Pemerintah Kabupaten Balangan mengikuti verifikasi lanjutan Kabupaten/Kota Sehat (KKS) tingkat nasional 2025 secara daring di Aula Benteng Tundakan, Paringin Selatan, Kamis (21/8/2025). Kegiatan ini menjadi tahapan akhir sebelum desk penilaian dari pemerintah pusat.
Plt Asisten Bidang Pemerintahan dan Kesejahteraan Rakyat Kabupaten Balangan, Ernawati, menyampaikan bahwa sebelumnya Balangan telah melewati tahap self assessment oleh Tim KKS Kabupaten, penilaian tingkat provinsi, hingga penilaian pusat.
“Dari 136 indikator yang dipaparkan pusat, ada sekitar 33 indikator yang perlu perbaikan data. Kita diberikan waktu 2 x 24 jam untuk melengkapinya. Swasti Saba ini semoga bisa kita raih pada 2025,” ujarnya.
Ernawati menambahkan, sesuai peraturan bersama Menteri Dalam Negeri dan Menteri Kesehatan, salah satu syarat menuju KKS adalah terwujudnya hunian aman, nyaman, dan sehat melalui program Open Defecation Free (ODF). Saat ini capaian ODF Balangan sudah 85 persen, dengan target 100 persen di masa mendatang.
Dari sisi kelembagaan, penerapan KKS sudah berjalan di enam dari delapan kecamatan.

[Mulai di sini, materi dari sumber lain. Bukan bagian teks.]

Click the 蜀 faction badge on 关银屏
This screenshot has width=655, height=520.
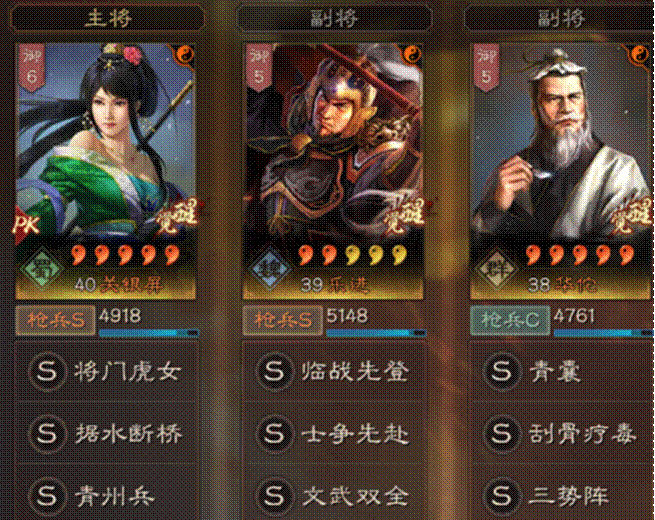pyautogui.click(x=42, y=268)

Ke depan, seluruh kecamatan hingga desa ditargetkan dapat menerapkan pola kelembagaan KKS secara penuh.
Selain itu, Ernawati menekankan pentingnya menyinergikan indikator KKS dengan dokumen perencanaan perangkat daerah.

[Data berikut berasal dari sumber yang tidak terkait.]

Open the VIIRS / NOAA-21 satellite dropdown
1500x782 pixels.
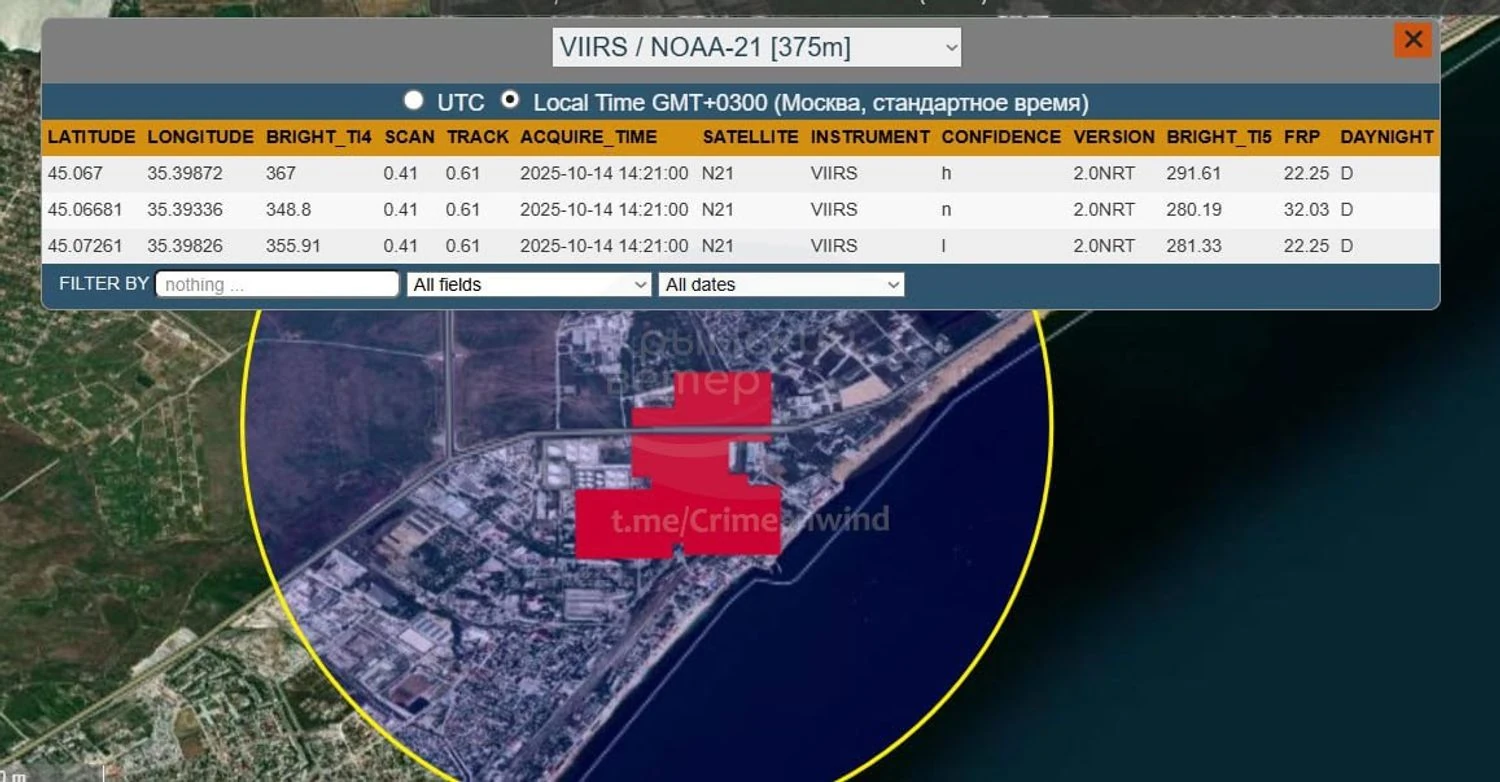(x=756, y=47)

“Di sembilan tatanan indikator KKS, sebenarnya bisa kita integrasikan dengan indikator kinerja dalam renstra SKPD. Kebetulan saat ini renstra sedang dalam tahap penyusunan setelah RPJMD ditetapkan pada 20 Agustus. Harapannya, program KKS bisa selaras dengan program pembangunan daerah,” pungkasnya.